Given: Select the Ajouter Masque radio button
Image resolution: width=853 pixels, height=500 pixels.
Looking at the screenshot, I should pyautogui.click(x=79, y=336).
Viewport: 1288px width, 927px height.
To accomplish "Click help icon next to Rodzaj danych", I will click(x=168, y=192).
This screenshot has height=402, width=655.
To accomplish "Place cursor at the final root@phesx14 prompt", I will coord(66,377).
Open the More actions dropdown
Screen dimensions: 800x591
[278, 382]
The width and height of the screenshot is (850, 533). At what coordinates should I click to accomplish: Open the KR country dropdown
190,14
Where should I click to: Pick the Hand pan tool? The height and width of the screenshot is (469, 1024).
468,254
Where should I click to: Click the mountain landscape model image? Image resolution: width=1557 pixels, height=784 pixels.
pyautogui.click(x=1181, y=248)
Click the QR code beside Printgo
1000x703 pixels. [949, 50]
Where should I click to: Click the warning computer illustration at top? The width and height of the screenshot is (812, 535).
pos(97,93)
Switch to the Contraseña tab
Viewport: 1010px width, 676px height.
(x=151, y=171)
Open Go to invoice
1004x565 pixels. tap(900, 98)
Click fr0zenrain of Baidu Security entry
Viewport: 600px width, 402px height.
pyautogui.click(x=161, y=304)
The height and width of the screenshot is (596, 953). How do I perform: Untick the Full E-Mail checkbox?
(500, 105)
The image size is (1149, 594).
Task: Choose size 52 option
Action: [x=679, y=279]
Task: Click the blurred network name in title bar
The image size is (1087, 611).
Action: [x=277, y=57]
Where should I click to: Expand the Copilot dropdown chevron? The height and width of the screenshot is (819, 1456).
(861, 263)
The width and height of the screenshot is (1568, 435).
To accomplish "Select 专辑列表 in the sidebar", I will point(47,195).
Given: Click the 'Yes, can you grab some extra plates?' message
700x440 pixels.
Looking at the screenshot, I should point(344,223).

------------------------------

#### [What you need to do]
The data must be printed verbatim, line by line.

#### [Written solution]
Given: Select the Ajouter Masque radio button
Image resolution: width=853 pixels, height=500 pixels.
Looking at the screenshot, I should pyautogui.click(x=79, y=336).
Viewport: 1288px width, 927px height.
To accomplish "Click help icon next to Rodzaj danych", I will click(x=168, y=192).
This screenshot has height=402, width=655.
To accomplish "Place cursor at the final root@phesx14 prompt", I will coord(66,377).
Open the More actions dropdown
Screen dimensions: 800x591
[278, 382]
The width and height of the screenshot is (850, 533). At what coordinates should I click to accomplish: Open the KR country dropdown
190,14
Where should I click to: Pick the Hand pan tool? The height and width of the screenshot is (469, 1024).
468,254
Where should I click to: Click the mountain landscape model image? Image resolution: width=1557 pixels, height=784 pixels.
pyautogui.click(x=1181, y=248)
Click the QR code beside Printgo
1000x703 pixels. [949, 50]
Where should I click to: Click the warning computer illustration at top? The width and height of the screenshot is (812, 535).
pos(97,93)
Switch to the Contraseña tab
Viewport: 1010px width, 676px height.
(x=151, y=171)
Open Go to invoice
1004x565 pixels. tap(900, 98)
Click fr0zenrain of Baidu Security entry
Viewport: 600px width, 402px height.
pyautogui.click(x=161, y=304)
The height and width of the screenshot is (596, 953). How do I perform: Untick the Full E-Mail checkbox?
(500, 105)
The image size is (1149, 594).
Task: Choose size 52 option
Action: [x=679, y=279]
Task: Click the blurred network name in title bar
The image size is (1087, 611).
Action: [x=277, y=57]
Where should I click to: Expand the Copilot dropdown chevron? The height and width of the screenshot is (819, 1456).
(861, 263)
The width and height of the screenshot is (1568, 435).
To accomplish "Select 专辑列表 in the sidebar", I will point(47,195).
Given: Click the 'Yes, can you grab some extra plates?' message
700x440 pixels.
Looking at the screenshot, I should point(344,223).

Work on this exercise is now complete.